Retype nothing except the lines below from the one with "This screenshot has width=1024, height=421." through the one with "The width and", exactly, with images left out.

#### Task input:

━━━━━━━━━━━━━━━━━━━━━━━━━━━━━━

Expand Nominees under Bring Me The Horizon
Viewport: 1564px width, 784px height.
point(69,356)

━━━━━━━━━━━━━━━━━━━━━━━━━━━━━━

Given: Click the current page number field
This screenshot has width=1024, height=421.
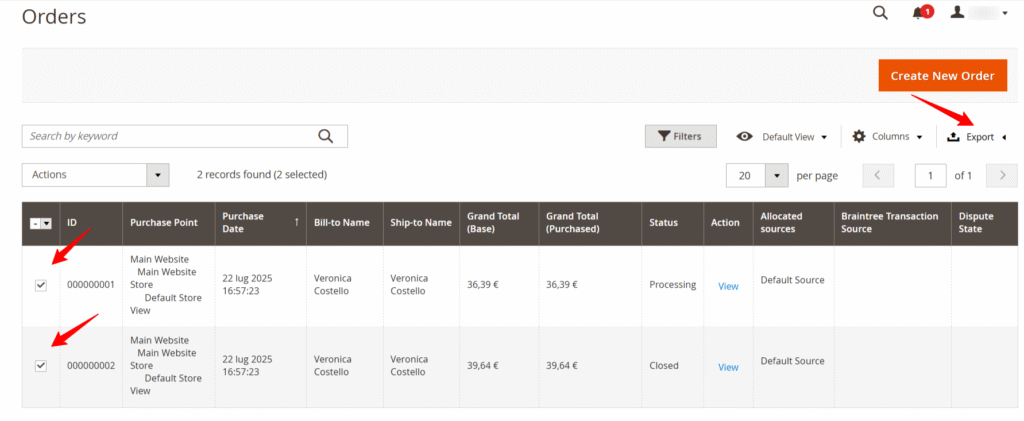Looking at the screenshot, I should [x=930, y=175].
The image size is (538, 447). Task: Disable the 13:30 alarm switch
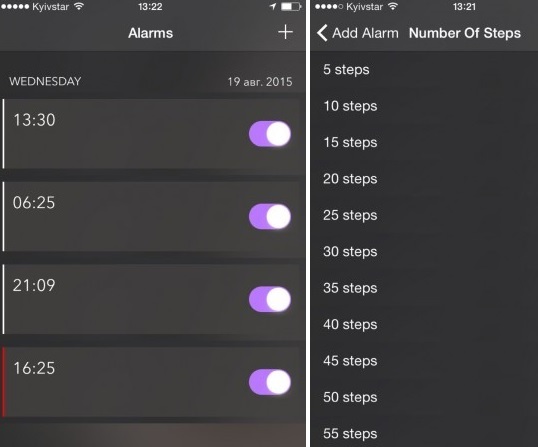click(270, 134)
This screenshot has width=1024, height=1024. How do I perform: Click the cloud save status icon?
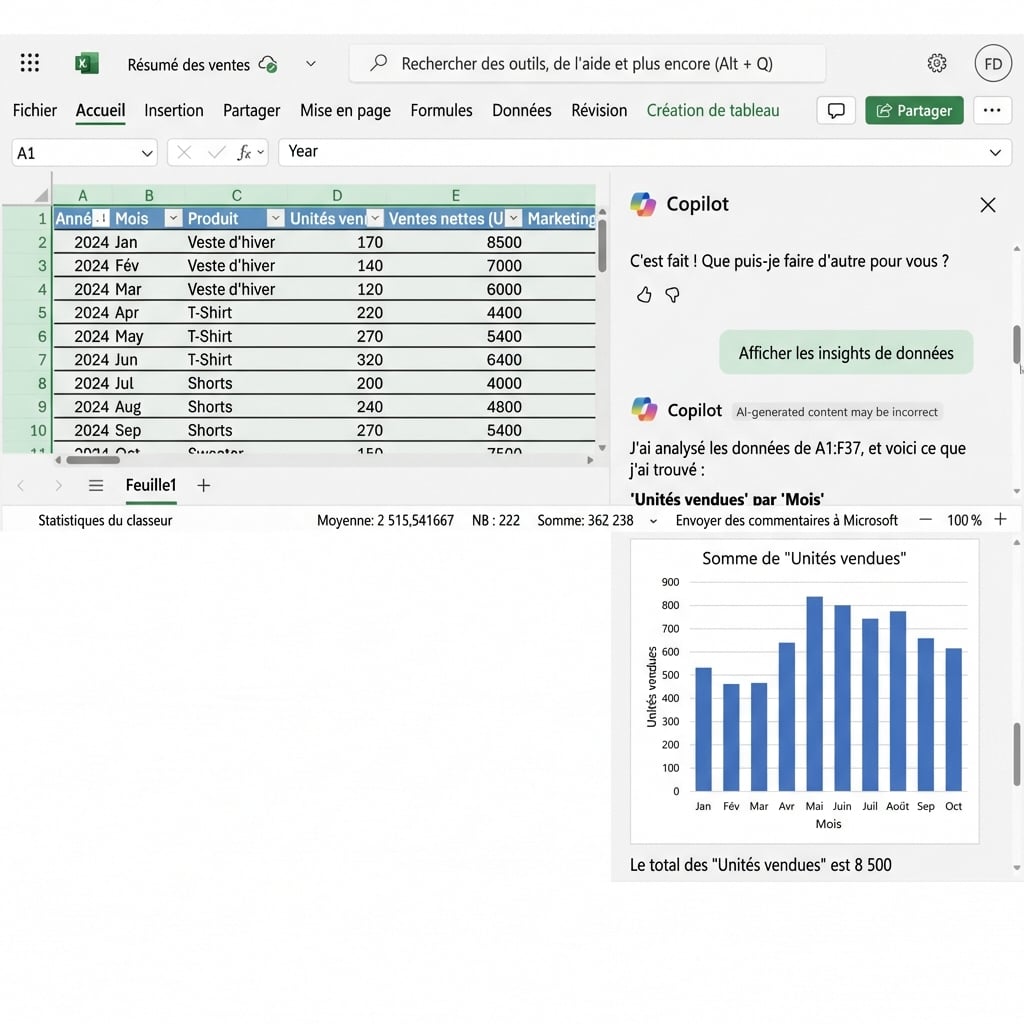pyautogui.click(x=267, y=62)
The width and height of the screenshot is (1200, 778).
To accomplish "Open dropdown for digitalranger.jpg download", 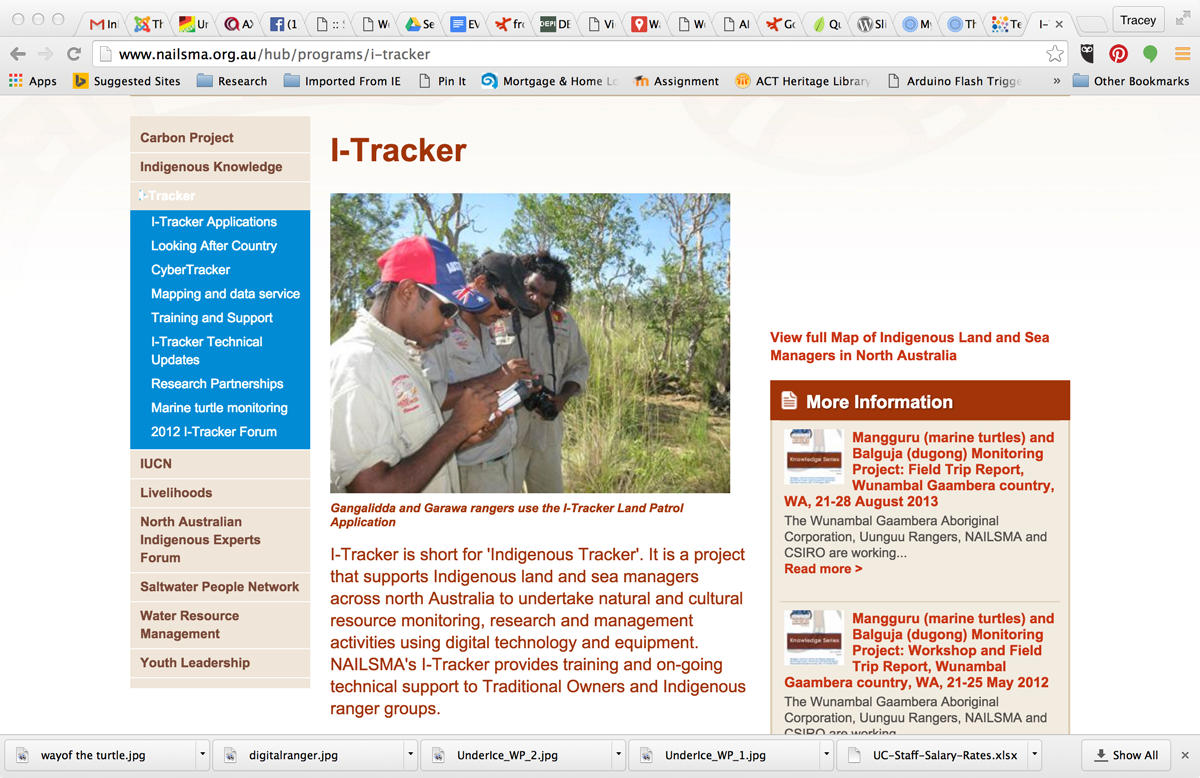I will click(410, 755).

━━━━━━━━━━━━━━━━━━━━━━━━━━━━━━

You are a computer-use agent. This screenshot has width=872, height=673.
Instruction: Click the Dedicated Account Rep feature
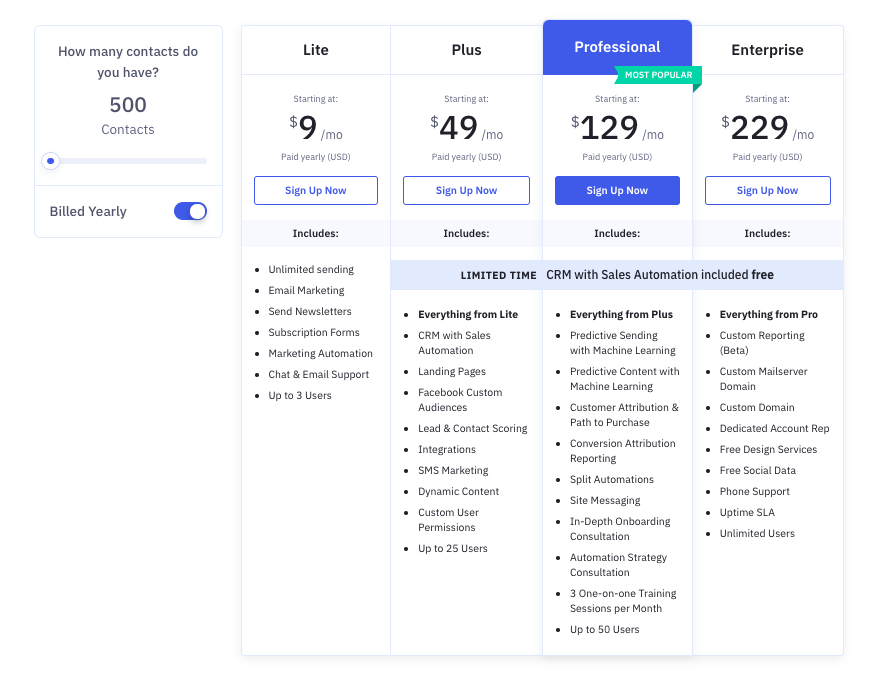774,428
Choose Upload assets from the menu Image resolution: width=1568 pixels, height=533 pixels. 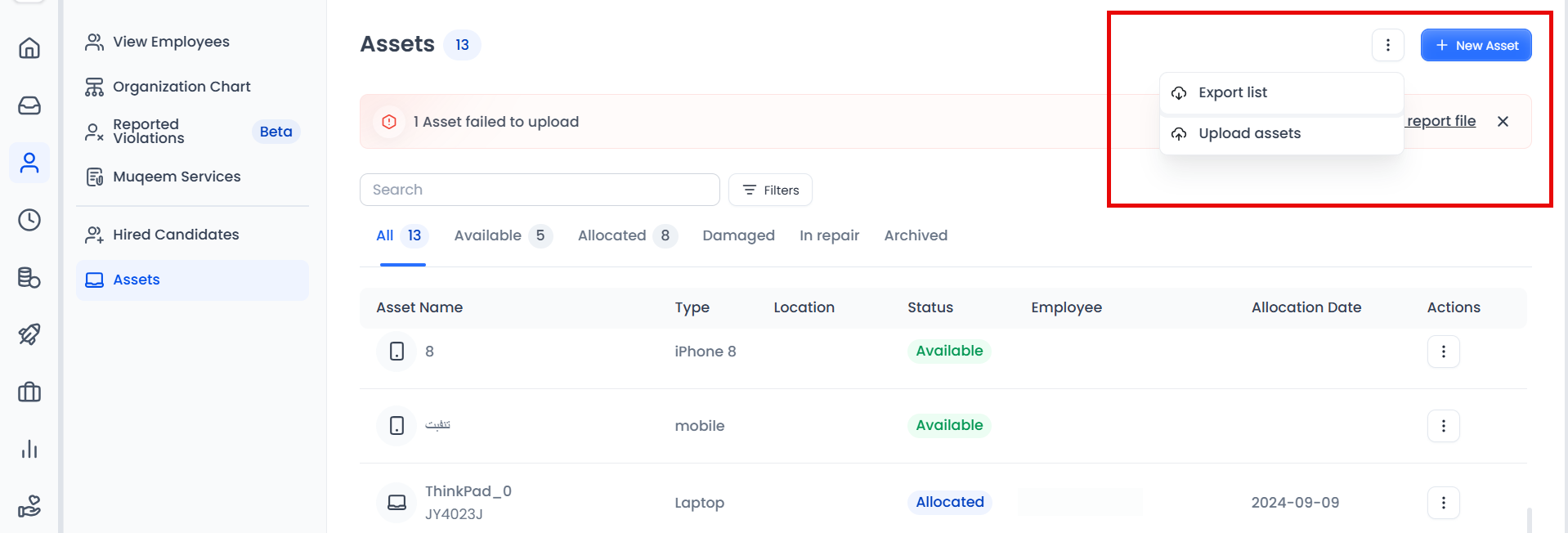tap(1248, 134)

━━━━━━━━━━━━━━━━━━━━━━━━━━━━━━

#### Output:
This screenshot has width=1024, height=421.
Looking at the screenshot, I should [x=930, y=175].
The image size is (538, 447). Task: Disable the 13:30 alarm switch
click(270, 134)
This screenshot has width=1024, height=1024. How do I perform: Click the cloud save status icon?
pyautogui.click(x=267, y=62)
The width and height of the screenshot is (1200, 778).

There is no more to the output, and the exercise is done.